:: Problem requirements ::
Starting at the top of the records below and ending with the line that contains "Task: Switch to list view in toolbar", print each line exactly as written, skipping the pictures.

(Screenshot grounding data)
* * * * * * *
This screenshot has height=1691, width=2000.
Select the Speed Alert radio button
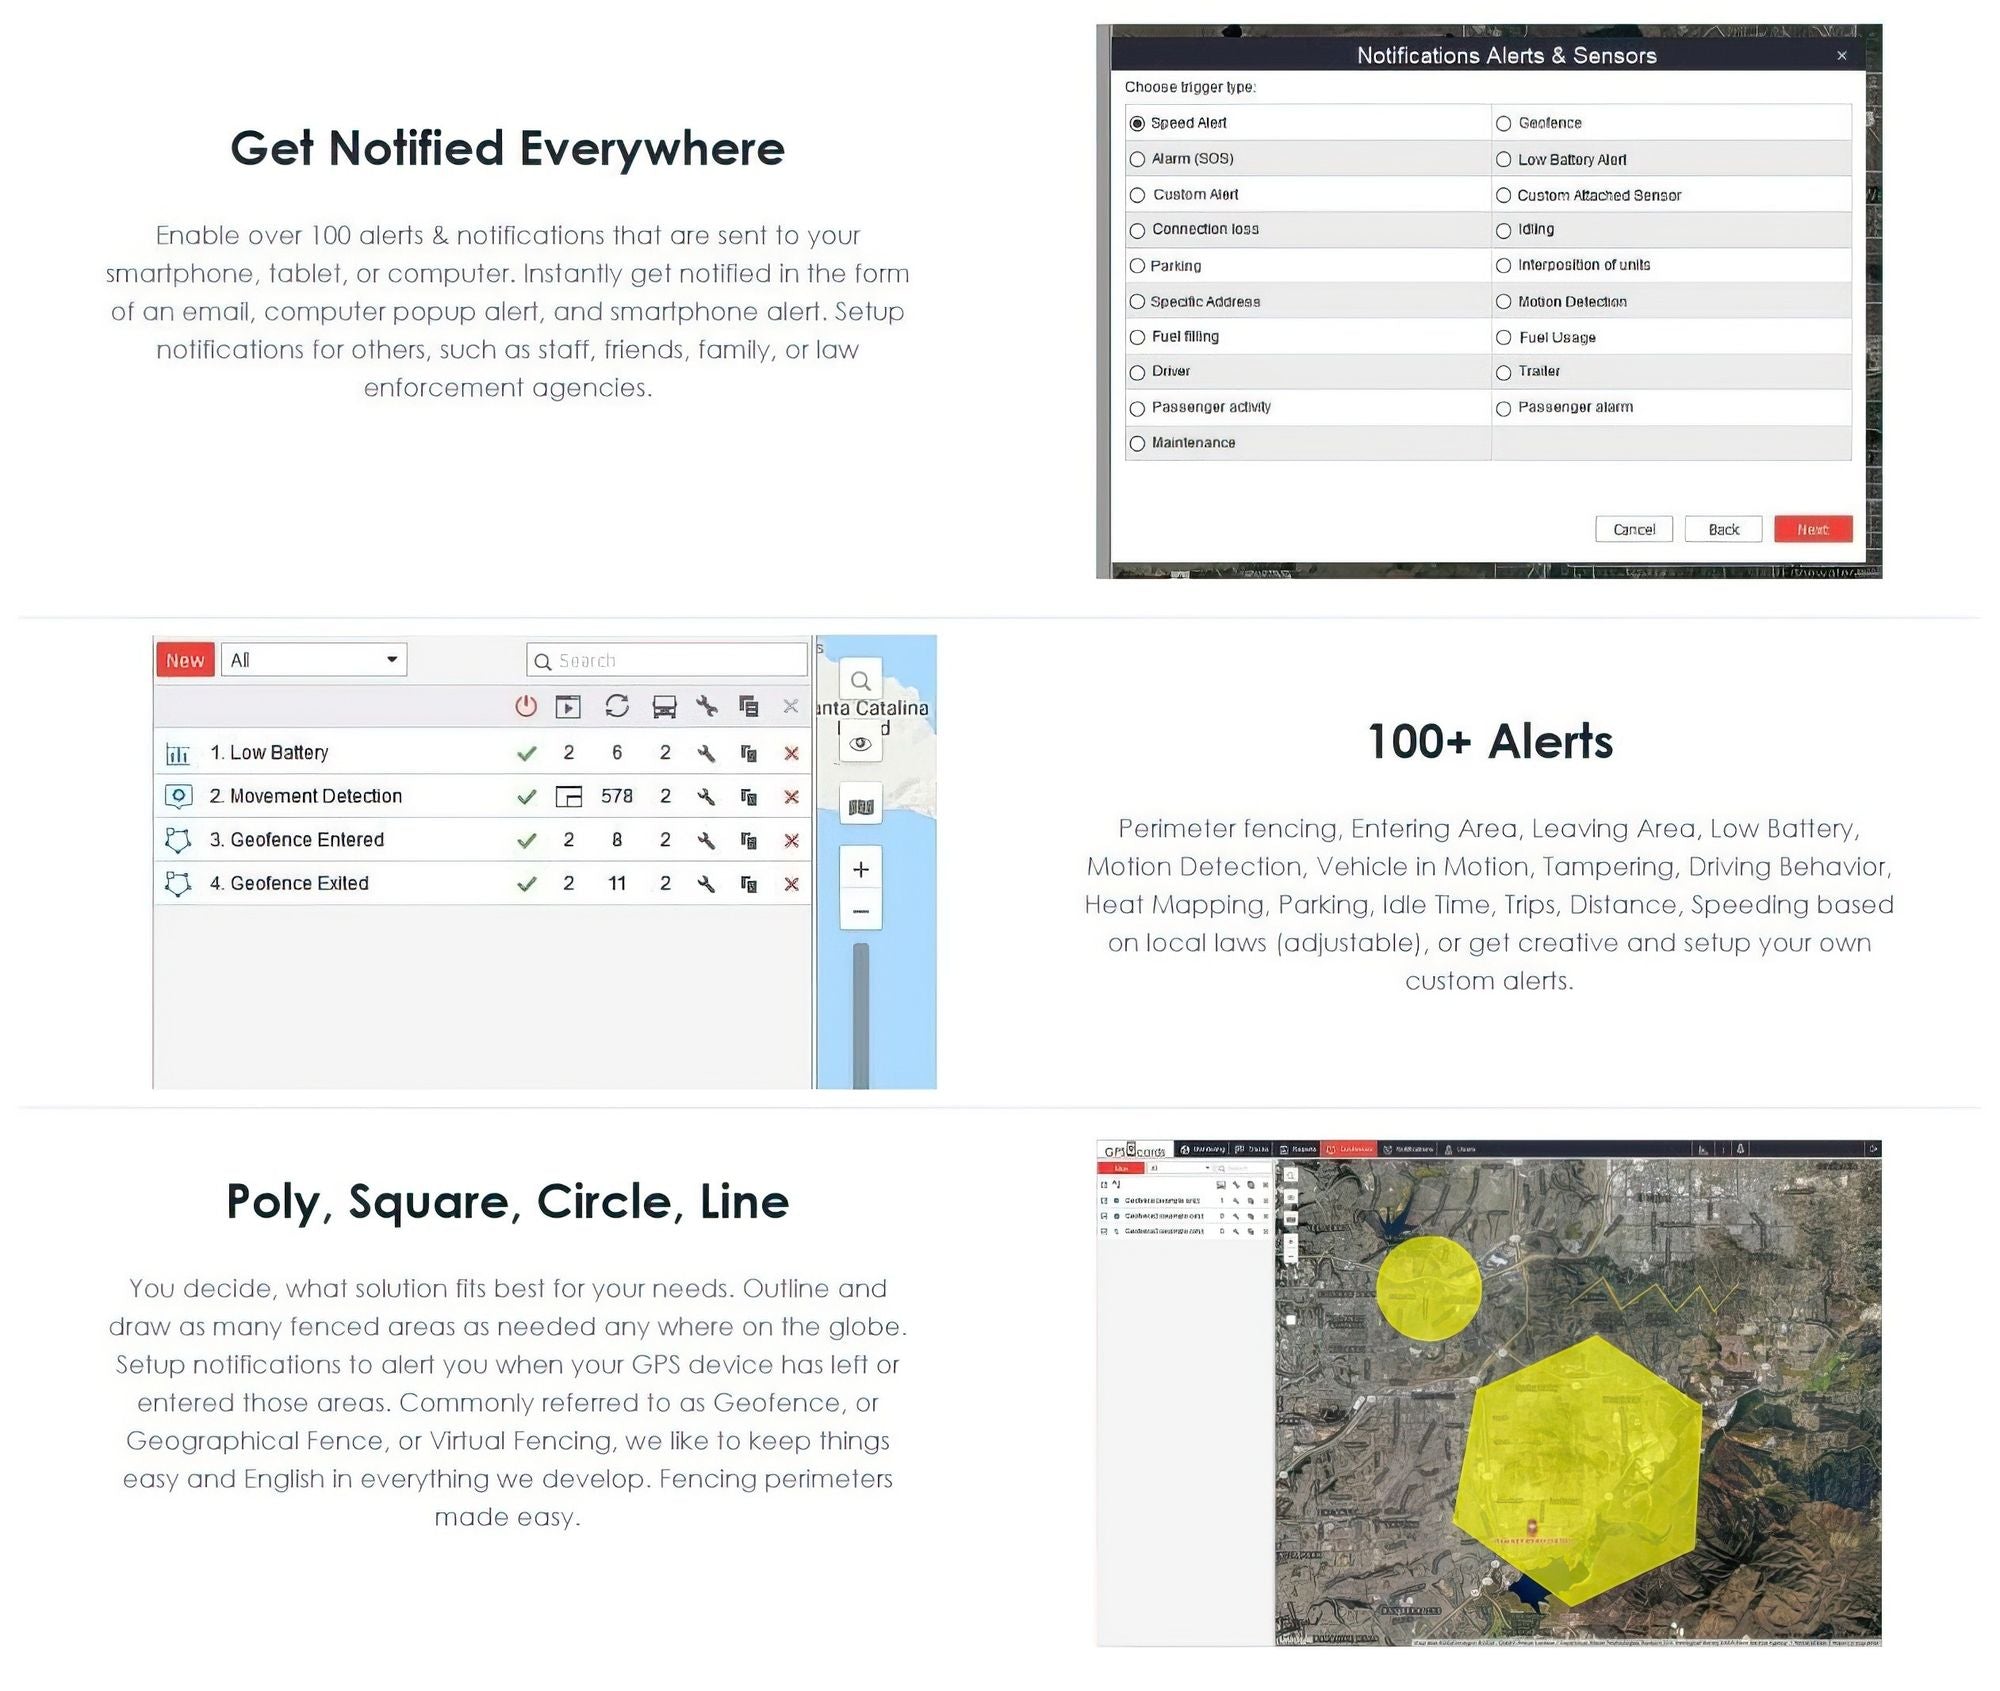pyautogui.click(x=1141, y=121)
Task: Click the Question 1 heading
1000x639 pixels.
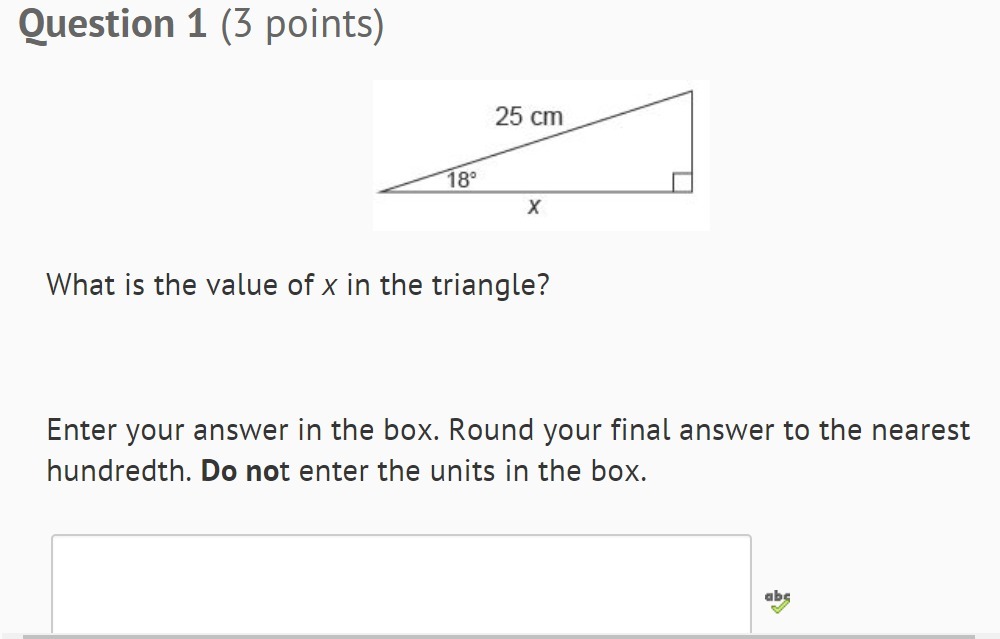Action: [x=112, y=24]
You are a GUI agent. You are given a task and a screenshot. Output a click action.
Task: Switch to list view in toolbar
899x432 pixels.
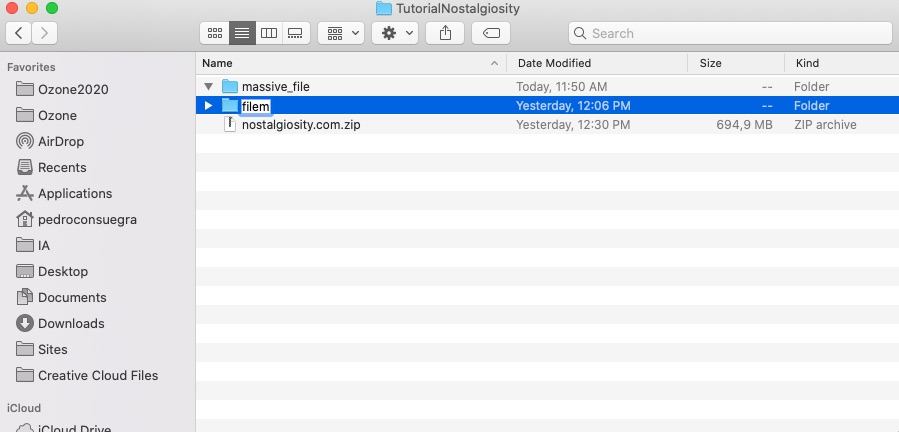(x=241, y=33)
* * * * * * *
:: Task response ::
This screenshot has height=1691, width=2000.
Select the Speed Alert radio button
pyautogui.click(x=1141, y=121)
Task: Click the Question 1 heading
1000x639 pixels.
Action: [x=112, y=24]
You are a GUI agent. You are given a task and a screenshot. Output a click action.
Task: Switch to list view in toolbar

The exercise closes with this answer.